## TASK TO CARRY OUT
Copy the material below word for word, keeping every line in its original order and form.

## EXTRACTED INFORMATION
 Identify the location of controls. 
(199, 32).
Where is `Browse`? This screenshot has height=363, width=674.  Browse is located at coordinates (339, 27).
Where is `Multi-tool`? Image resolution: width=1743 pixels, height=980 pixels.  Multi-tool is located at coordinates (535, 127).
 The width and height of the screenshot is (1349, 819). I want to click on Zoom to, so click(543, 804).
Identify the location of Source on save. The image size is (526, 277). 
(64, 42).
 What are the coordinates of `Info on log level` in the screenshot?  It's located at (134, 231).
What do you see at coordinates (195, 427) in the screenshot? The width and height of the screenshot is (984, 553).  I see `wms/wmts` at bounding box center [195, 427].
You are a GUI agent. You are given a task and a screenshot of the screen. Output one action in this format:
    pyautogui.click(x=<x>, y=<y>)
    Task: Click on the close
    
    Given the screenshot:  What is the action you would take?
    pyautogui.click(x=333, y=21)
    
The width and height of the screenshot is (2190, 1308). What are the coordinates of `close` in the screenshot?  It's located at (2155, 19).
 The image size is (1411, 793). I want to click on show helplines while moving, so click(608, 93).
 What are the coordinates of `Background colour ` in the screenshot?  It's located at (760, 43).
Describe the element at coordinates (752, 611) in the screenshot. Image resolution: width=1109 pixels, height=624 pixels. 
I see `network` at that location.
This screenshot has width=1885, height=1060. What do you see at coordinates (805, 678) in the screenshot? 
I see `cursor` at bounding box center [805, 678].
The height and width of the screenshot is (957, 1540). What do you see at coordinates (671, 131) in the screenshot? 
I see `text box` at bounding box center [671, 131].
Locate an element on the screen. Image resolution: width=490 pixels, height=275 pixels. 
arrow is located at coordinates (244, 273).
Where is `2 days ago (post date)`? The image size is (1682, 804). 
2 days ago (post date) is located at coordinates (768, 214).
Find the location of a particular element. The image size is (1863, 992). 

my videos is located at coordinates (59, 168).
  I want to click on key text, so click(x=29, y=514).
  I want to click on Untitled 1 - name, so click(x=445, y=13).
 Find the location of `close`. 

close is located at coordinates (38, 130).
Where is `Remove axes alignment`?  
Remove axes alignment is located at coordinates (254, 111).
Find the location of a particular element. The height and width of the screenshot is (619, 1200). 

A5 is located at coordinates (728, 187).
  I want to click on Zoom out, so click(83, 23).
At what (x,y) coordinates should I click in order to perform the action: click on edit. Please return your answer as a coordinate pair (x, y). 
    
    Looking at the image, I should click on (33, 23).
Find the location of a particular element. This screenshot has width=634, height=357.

## SOLUTION TO THIS EXERCISE
 Identify the location of controls. 
(199, 32).
Where is `Browse`? This screenshot has height=363, width=674.  Browse is located at coordinates (339, 27).
Where is `Multi-tool`? Image resolution: width=1743 pixels, height=980 pixels.  Multi-tool is located at coordinates (535, 127).
 The width and height of the screenshot is (1349, 819). I want to click on Zoom to, so click(543, 804).
Identify the location of Source on save. The image size is (526, 277). 
(64, 42).
 What are the coordinates of `Info on log level` in the screenshot?  It's located at (134, 231).
What do you see at coordinates (195, 427) in the screenshot? The width and height of the screenshot is (984, 553).  I see `wms/wmts` at bounding box center [195, 427].
You are a GUI agent. You are given a task and a screenshot of the screen. Output one action in this format:
    pyautogui.click(x=<x>, y=<y>)
    Task: Click on the close
    
    Given the screenshot:  What is the action you would take?
    pyautogui.click(x=333, y=21)
    
The width and height of the screenshot is (2190, 1308). What are the coordinates of `close` in the screenshot?  It's located at (2155, 19).
 The image size is (1411, 793). I want to click on show helplines while moving, so click(608, 93).
 What are the coordinates of `Background colour ` in the screenshot?  It's located at (760, 43).
Describe the element at coordinates (752, 611) in the screenshot. Image resolution: width=1109 pixels, height=624 pixels. 
I see `network` at that location.
This screenshot has width=1885, height=1060. What do you see at coordinates (805, 678) in the screenshot? 
I see `cursor` at bounding box center [805, 678].
The height and width of the screenshot is (957, 1540). What do you see at coordinates (671, 131) in the screenshot? 
I see `text box` at bounding box center [671, 131].
Locate an element on the screen. Image resolution: width=490 pixels, height=275 pixels. 
arrow is located at coordinates (244, 273).
Where is `2 days ago (post date)`? The image size is (1682, 804). 
2 days ago (post date) is located at coordinates (768, 214).
Find the location of a particular element. The image size is (1863, 992). 

my videos is located at coordinates (59, 168).
  I want to click on key text, so click(x=29, y=514).
  I want to click on Untitled 1 - name, so click(x=445, y=13).
 Find the location of `close`. 

close is located at coordinates (38, 130).
Where is `Remove axes alignment`?  
Remove axes alignment is located at coordinates (254, 111).
Find the location of a particular element. The height and width of the screenshot is (619, 1200). 

A5 is located at coordinates (728, 187).
  I want to click on Zoom out, so click(83, 23).
At what (x,y) coordinates should I click in order to perform the action: click on edit. Please return your answer as a coordinate pair (x, y). 
    
    Looking at the image, I should click on (33, 23).
Find the location of a particular element. This screenshot has width=634, height=357.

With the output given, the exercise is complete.